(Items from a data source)
· · · · ·
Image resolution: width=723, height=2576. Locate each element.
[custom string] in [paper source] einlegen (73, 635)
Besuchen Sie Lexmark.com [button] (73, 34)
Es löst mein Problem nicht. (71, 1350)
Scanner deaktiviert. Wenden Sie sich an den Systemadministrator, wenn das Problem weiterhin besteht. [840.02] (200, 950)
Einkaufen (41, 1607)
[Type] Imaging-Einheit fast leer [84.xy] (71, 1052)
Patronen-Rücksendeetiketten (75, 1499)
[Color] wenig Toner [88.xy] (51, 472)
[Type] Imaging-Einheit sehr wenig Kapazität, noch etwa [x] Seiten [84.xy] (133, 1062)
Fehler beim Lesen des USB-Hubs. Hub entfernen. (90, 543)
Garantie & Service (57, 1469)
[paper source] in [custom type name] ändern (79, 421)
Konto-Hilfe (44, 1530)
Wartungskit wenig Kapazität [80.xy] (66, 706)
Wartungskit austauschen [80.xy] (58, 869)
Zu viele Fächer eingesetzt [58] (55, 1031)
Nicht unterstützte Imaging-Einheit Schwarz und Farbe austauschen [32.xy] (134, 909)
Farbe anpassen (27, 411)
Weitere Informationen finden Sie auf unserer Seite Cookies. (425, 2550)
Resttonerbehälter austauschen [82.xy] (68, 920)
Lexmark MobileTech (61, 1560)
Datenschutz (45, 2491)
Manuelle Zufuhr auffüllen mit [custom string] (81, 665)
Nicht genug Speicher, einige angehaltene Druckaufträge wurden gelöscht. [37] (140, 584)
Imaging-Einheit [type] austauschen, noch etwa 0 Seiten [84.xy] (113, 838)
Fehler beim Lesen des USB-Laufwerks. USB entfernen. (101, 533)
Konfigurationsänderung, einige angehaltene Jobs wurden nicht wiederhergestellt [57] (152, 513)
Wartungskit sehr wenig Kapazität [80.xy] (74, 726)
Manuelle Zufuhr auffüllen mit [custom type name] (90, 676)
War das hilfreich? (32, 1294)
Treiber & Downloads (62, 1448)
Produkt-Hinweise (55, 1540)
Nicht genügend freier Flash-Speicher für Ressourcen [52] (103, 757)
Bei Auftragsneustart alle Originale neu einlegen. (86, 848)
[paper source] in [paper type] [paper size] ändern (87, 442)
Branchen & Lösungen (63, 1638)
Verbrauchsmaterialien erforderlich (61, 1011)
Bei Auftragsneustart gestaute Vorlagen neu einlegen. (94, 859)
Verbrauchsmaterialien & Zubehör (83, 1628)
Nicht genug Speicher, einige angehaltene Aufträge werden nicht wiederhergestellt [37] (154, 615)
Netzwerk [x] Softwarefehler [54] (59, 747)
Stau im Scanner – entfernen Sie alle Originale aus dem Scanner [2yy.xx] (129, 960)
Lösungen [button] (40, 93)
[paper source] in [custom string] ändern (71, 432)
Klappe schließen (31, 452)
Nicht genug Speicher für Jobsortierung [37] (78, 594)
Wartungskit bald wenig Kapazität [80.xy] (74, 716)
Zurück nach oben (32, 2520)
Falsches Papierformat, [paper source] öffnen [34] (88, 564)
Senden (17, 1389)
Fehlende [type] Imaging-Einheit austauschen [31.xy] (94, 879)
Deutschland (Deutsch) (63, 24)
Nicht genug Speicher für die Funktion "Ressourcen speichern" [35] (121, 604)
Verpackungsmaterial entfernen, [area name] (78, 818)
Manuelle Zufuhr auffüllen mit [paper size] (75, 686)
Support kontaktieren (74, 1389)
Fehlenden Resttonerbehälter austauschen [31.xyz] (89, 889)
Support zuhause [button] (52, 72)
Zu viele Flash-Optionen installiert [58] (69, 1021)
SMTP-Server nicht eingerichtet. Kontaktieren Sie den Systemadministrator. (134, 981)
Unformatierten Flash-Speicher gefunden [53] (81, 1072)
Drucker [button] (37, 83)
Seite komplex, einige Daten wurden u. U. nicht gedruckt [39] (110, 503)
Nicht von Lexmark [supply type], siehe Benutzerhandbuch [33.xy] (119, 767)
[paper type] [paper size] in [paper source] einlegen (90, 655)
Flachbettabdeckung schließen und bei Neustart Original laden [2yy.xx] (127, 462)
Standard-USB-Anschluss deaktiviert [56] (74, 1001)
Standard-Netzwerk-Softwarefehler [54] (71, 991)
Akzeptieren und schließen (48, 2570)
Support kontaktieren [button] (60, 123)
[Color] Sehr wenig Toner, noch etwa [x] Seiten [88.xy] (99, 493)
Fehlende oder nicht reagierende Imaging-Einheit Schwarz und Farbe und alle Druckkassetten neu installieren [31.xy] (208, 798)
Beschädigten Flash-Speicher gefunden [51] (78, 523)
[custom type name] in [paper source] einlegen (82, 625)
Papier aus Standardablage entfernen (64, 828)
· · · · ·
→ **Work order**:
Keeping every word in place, restate the entries above.

→ **Output**:
Image resolution: width=723, height=2576. Locate each element.
[custom string] in [paper source] einlegen (73, 635)
Besuchen Sie Lexmark.com [button] (73, 34)
Es löst mein Problem nicht. (71, 1350)
Scanner deaktiviert. Wenden Sie sich an den Systemadministrator, wenn das Problem weiterhin besteht. [840.02] (200, 950)
Einkaufen (41, 1607)
[Type] Imaging-Einheit fast leer [84.xy] (71, 1052)
Patronen-Rücksendeetiketten (75, 1499)
[Color] wenig Toner [88.xy] (51, 472)
[Type] Imaging-Einheit sehr wenig Kapazität, noch etwa [x] Seiten [84.xy] (133, 1062)
Fehler beim Lesen des USB-Hubs. Hub entfernen. (90, 543)
Garantie & Service (57, 1469)
[paper source] in [custom type name] ändern (79, 421)
Konto-Hilfe (44, 1530)
Wartungskit wenig Kapazität [80.xy] (66, 706)
Wartungskit austauschen [80.xy] (58, 869)
Zu viele Fächer eingesetzt [58] (55, 1031)
Nicht unterstützte Imaging-Einheit Schwarz und Farbe austauschen [32.xy] (134, 909)
Farbe anpassen (27, 411)
Weitere Informationen finden Sie auf unserer Seite Cookies. (425, 2550)
Resttonerbehälter austauschen [82.xy] (68, 920)
Lexmark MobileTech (61, 1560)
Datenschutz (45, 2491)
Manuelle Zufuhr auffüllen mit [custom string] (81, 665)
Nicht genug Speicher, einige angehaltene Druckaufträge wurden gelöscht. [37] (140, 584)
Imaging-Einheit [type] austauschen, noch etwa 0 Seiten [84.xy] (113, 838)
Fehler beim Lesen des USB-Laufwerks. USB entfernen. (101, 533)
Konfigurationsänderung, einige angehaltene Jobs wurden nicht wiederhergestellt [57] (152, 513)
Wartungskit sehr wenig Kapazität [80.xy] (74, 726)
Manuelle Zufuhr auffüllen mit [custom type name] (90, 676)
War das hilfreich? (32, 1294)
Treiber & Downloads (62, 1448)
Produkt-Hinweise (55, 1540)
Nicht genügend freier Flash-Speicher für Ressourcen [52] (103, 757)
Bei Auftragsneustart alle Originale neu einlegen. (86, 848)
[paper source] in [paper type] [paper size] ändern (87, 442)
Branchen & Lösungen (63, 1638)
Verbrauchsmaterialien erforderlich (61, 1011)
Bei Auftragsneustart gestaute Vorlagen neu einlegen. (94, 859)
Verbrauchsmaterialien & Zubehör (83, 1628)
Nicht genug Speicher, einige angehaltene Aufträge werden nicht wiederhergestellt [37] (154, 615)
Netzwerk [x] Softwarefehler [54] (59, 747)
Stau im Scanner – entfernen Sie alle Originale aus dem Scanner [2yy.xx] (129, 960)
Lösungen [button] (40, 93)
[paper source] in [custom string] ändern (71, 432)
Klappe schließen (31, 452)
Nicht genug Speicher für Jobsortierung [37] (78, 594)
Wartungskit bald wenig Kapazität [80.xy] (74, 716)
Zurück nach oben (32, 2520)
Falsches Papierformat, [paper source] öffnen [34] (88, 564)
Senden (17, 1389)
Fehlende [type] Imaging-Einheit austauschen [31.xy] (94, 879)
Deutschland (Deutsch) (63, 24)
Nicht genug Speicher für die Funktion "Ressourcen speichern" [35] (121, 604)
Verpackungsmaterial entfernen, [area name] (78, 818)
Manuelle Zufuhr auffüllen mit [paper size] (75, 686)
Support kontaktieren (74, 1389)
Fehlenden Resttonerbehälter austauschen [31.xyz] (89, 889)
Support zuhause [button] (52, 72)
Zu viele Flash-Optionen installiert [58] (69, 1021)
SMTP-Server nicht eingerichtet. Kontaktieren Sie den Systemadministrator. (134, 981)
Unformatierten Flash-Speicher gefunden [53] (81, 1072)
Drucker [button] (37, 83)
Seite komplex, einige Daten wurden u. U. nicht gedruckt [39] (110, 503)
Nicht von Lexmark [supply type], siehe Benutzerhandbuch [33.xy] (119, 767)
[paper type] [paper size] in [paper source] einlegen (90, 655)
Flachbettabdeckung schließen und bei Neustart Original laden [2yy.xx] (127, 462)
Standard-USB-Anschluss deaktiviert [56] (74, 1001)
Standard-Netzwerk-Softwarefehler [54] (71, 991)
Akzeptieren und schließen (48, 2570)
Support kontaktieren [button] (60, 123)
[Color] Sehr wenig Toner, noch etwa [x] Seiten [88.xy] (99, 493)
Fehlende oder nicht reagierende Imaging-Einheit Schwarz und Farbe und alle Druckkassetten neu installieren [31.xy] (208, 798)
Beschädigten Flash-Speicher gefunden [51] (78, 523)
[custom type name] in [paper source] einlegen (82, 625)
Papier aus Standardablage entfernen (64, 828)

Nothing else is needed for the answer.